Estudo revisa 10 pesquisas internacionais e aponta que a substância pode reduzir sintomas ao final do tratamento, abrindo caminho para novos paradigmas em saúde mental
Pesquisadores da Faculdade de Ciências Médicas da Santa Casa de São Paulo (FCMSCSP) publicaram uma revisão sistemática e meta-análise que reuniu as evidências mais atualizadas sobre o uso da cetamina no tratamento do transtorno de estresse pós-traumático (TEPT). O estudo analisou 10 trabalhos publicados entre 2012 e 2022, incluindo cinco ensaios clínicos randomizados, com um total de 363 participantes.
O objetivo foi avaliar se a cetamina — um anestésico que vem ganhando espaço na psiquiatria por seus efeitos rápidos — pode reduzir sintomas de TEPT, condição que costuma ter longa duração e que ainda carece de opções terapêuticas eficazes.
A equipe liderada pelos professores doutores Ricardo Uchida e Thales Marcon Almeida avaliou dois momentos: 24 horas após a primeira infusão e ao final do protocolo, cuja duração variou entre 1 e 4 semanas, conforme cada estudo.
Nas primeiras 24 horas, não houve diferença significativa entre cetamina e placebo. Ao final do tratamento, contudo, a cetamina apresentou melhora estatisticamente significativa em comparação aos grupos-controle.
De acordo com a meta-análise, a substância demonstrou redução dos escores da PCL-5, escala amplamente utilizada para medir sintomas de TEPT, ao final dos protocolos avaliados.
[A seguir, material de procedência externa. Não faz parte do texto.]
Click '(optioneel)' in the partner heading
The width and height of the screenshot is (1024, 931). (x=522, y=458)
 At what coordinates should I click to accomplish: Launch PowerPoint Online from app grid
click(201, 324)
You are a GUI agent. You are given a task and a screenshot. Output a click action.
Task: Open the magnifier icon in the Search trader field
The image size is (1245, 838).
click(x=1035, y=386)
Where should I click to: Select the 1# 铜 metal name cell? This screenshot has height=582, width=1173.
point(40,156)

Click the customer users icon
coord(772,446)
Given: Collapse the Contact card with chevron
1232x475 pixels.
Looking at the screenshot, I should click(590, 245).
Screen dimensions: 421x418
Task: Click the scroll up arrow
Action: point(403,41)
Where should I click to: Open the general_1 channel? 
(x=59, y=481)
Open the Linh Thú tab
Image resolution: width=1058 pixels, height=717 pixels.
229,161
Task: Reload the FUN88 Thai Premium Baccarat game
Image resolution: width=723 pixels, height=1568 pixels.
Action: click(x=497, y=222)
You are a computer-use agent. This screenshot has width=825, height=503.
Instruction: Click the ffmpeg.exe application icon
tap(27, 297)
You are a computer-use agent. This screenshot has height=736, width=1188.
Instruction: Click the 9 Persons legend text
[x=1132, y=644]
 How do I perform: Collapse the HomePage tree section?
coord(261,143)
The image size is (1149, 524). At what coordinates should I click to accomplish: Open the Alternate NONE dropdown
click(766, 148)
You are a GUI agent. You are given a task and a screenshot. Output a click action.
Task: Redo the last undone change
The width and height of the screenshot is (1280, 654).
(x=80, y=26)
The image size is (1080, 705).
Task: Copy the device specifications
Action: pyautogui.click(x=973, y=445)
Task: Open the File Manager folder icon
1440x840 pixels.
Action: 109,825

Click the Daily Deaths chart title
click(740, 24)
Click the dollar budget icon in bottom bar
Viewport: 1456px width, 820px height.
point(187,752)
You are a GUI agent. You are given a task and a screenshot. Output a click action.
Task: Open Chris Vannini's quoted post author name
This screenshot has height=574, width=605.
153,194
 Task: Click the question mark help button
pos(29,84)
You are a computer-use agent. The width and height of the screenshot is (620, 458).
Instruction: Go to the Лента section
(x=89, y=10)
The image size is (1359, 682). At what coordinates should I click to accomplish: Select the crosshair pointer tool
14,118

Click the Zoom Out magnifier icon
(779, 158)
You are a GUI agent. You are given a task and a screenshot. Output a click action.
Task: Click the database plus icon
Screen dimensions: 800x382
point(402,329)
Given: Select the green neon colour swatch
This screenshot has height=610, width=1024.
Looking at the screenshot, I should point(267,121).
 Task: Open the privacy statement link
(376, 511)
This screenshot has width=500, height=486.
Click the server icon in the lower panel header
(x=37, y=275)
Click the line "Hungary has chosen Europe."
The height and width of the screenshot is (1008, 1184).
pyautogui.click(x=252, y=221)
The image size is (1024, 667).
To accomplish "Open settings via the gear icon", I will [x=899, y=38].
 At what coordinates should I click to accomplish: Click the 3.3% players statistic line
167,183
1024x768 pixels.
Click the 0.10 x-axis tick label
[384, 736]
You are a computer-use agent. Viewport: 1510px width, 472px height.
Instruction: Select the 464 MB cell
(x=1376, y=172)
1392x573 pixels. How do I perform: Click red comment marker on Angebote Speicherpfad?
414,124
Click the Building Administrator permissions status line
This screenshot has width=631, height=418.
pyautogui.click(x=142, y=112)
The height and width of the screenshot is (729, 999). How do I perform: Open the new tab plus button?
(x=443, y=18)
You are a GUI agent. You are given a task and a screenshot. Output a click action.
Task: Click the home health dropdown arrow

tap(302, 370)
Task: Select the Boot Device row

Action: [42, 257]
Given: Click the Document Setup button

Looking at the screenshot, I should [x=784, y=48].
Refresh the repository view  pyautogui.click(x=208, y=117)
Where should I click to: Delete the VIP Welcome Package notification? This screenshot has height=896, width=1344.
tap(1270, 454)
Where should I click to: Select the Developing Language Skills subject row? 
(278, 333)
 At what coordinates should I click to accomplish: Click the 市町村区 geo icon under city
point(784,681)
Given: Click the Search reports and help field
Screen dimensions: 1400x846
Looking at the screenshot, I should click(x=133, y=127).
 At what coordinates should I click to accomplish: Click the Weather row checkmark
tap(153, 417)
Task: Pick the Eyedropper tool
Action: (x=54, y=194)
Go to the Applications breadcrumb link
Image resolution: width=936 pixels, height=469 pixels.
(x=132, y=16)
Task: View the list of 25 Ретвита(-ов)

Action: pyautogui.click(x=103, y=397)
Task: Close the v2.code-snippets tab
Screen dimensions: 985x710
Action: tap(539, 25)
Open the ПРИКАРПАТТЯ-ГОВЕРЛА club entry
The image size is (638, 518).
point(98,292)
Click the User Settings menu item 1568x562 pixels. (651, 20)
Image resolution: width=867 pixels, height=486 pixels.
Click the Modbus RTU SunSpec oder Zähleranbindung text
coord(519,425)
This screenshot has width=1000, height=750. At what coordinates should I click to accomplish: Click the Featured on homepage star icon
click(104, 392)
Embora o efeito inicial ainda não seja conclusivo, os pesquisadores identificaram tendências positivas que apontam para uma possível aceleração da resposta terapêutica. Entre os estudos revisados, porém, houve alta heterogeneidade, o que reforça a necessidade de novos ensaios clínicos mais robustos.
Para o professor Dr. Ricardo Uchida, a cetamina se destaca não apenas pelo efeito nos sintomas, mas pela forma como pode ampliar a resposta terapêutica: “Estamos entrando em uma nova fase do cuidado emocional. A cetamina, antes restrita ao uso anestésico, passa a ocupar um papel importante ao estimular reconexões neurais e abrir uma ‘janela de plasticidade’ que potencializa a psicoterapia. Mas é essencial lembrar: tecnologia não substitui cuidado humano — ela o complementa.”
Quatro dos estudos analisados incluíram protocolos que combinaram cetamina com psicoterapia — como mindfulness e terapia de exposição prolongada — apontando caminhos promissores para abordagens integrativas.
Uchida reforça que a perspectiva não é apenas farmacológica, mas integrativa, unindo neurociência, ética e acolhimento clínico.
O professor Dr. Thales Marcon Almeida destaca que o TEPT segue sendo uma condição com opções limitadas de tratamento: “Hoje contamos basicamente com sertralina e paroxetina, e mesmo assim o efeito costuma ser modesto. A cetamina surge como uma alternativa promissora, especialmente considerando seus resultados em depressão resistente e redução de ideação suicida.”
Ele explica que o estudo reuniu as principais evidências disponíveis para orientar a próxima etapa da pesquisa: “Nossa meta-análise mostra que há sinal de eficácia, mas ainda precisamos de ensaios clínicos maiores, com seguimento mais longo e metodologia mais homogênea. Só assim poderemos discutir a aprovação oficial para o TEPT.”
O levantamento também mostrou que a cetamina foi bem tolerada, com efeitos adversos transitórios, como dissociação, que atingiram o pico por volta de 40 minutos após a infusão e retornaram ao normal em até duas horas. Não foram observados episódios de psicose ou mania.
Com a publicação, a Faculdade Santa Casa de São Paulo fortalece sua presença no cenário internacional de pesquisas em saúde mental e terapias de ação rápida, contribuindo para o avanço de estratégias inovadoras no cuidado de condições graves e de difícil tratamento.